50.4 | 46.0 | 46.1 | 45.1 | 48.9 | 42.6 | 50.7 | 45.7 | 47.8 | 46.7 |
As the result of each weighing is recorded, we update our estimate of the weight as the average of all the measurements we’ve seen so far. That is, after obtaining $z_n$, the $n^{th}$ weight, we could estimate the object’s weight by finding the average $$ x_n = \frac1n(z_1 + z_2 + \cdots + z_n). $$ The result is shown below.
As the next weight $z_{n}$ is recorded, we update our estimate:
$$
\begin{aligned}
x_{n} & = \frac1{n}\left(z_1 + z_2 + \cdots + z_{n}\right) \\
x_{n} & = \frac1{n}\left((n-1)x_{n-1} + z_{n}\right) \\
x_{n} & = x_{n-1} + \frac1{n}\left(z_{n} – x_{n-1}\right)
\end{aligned}
$$
This expression tells us how each new measurement influences the next estimate. More specifically, the new estimate $x_{n}$ is obtained from the previous estimate $x_{n-1}$ by adding in $\frac1{n}(z_{n} – x_{n-1})$. Notice that this term is proportional to the difference between the new measurement and the previous estimate with the proportionality constant being $K_n = \frac1{n}$. We call $K_n$ the Kalman gain; the fact that it decreases as we include more measurements reflects our increasing confidence in the estimates $x_n$ so that, as $n$ increases, new measurements have less effect on the updated estimates.

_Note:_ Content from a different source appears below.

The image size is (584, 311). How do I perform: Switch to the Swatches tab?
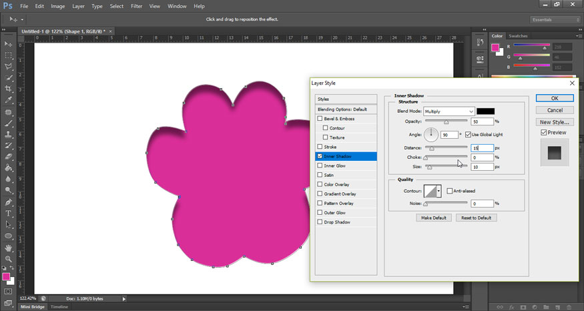coord(518,36)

Suppose now that we have some additional information about the accuracy of our measurements $z_n$. For example, if $z_n$ is the chickens’ location reported by a GPS system, the true location is most likely within a meter or so. More generally, we might imagine that the true value is normally distributed about $z_n$ with standard deviation $\sigma_{z_n}$.
Returning to our weighings, we could perhaps estimate $\sigma_{z_n}$ by repeatedly weighing an object of known weight. The probability that the true value is near $z_n$ is given by the distribution
$$
p_{z_n}(x) =
\frac{1}{\sqrt{2\pi\sigma_{x_n}^2}}
e^{-(x-z_n)^2/(2\sigma_{z_n}^2)}.
$$
Let’s also suppose that we have some estimate of the uncertainty of our estimates $x_n$. In particular, we’ll assume the probability that the true value is near $x_n$ is given by the normal distribution having mean $x_n$ and standard deviation $\sigma_{x_n}$:
$$
p_{x_n}(x) =
\frac{1}{\sqrt{2\pi\sigma_{x_n}^2}}
e^{-(x-x_n)^2/(2\sigma_{x_n}^2)}.
$$
We’ll describe how we can estimate $\sigma_{x_n}$ a bit later.
These distributions could be as shown below.
Now here’s the beautiful idea that underlies Kalman’s filtering algorithm. Both distributions $p_{x_n}$ and $p_{z_n}$ describe the location of the true value we seek. We can combine them to obtain a better estimate of the true value by multiplying them. That is, we combine or “fuse” these two distributions using the product
$$
p_{x_n}(x) p_{z_n}(x).
$$
Since the product of two Gaussians is a new Gaussian, we obtain, after normalizing, a new normal distribution that better reflects the true value. In our example, the product $p_{x_n}p_{z_n}$ is shown in green.
More specifically, the product of the two distributions is
$$
\begin{aligned}
& \exp\left[-(x-x_n)^2/(2\sigma_{x_n}^2)\right]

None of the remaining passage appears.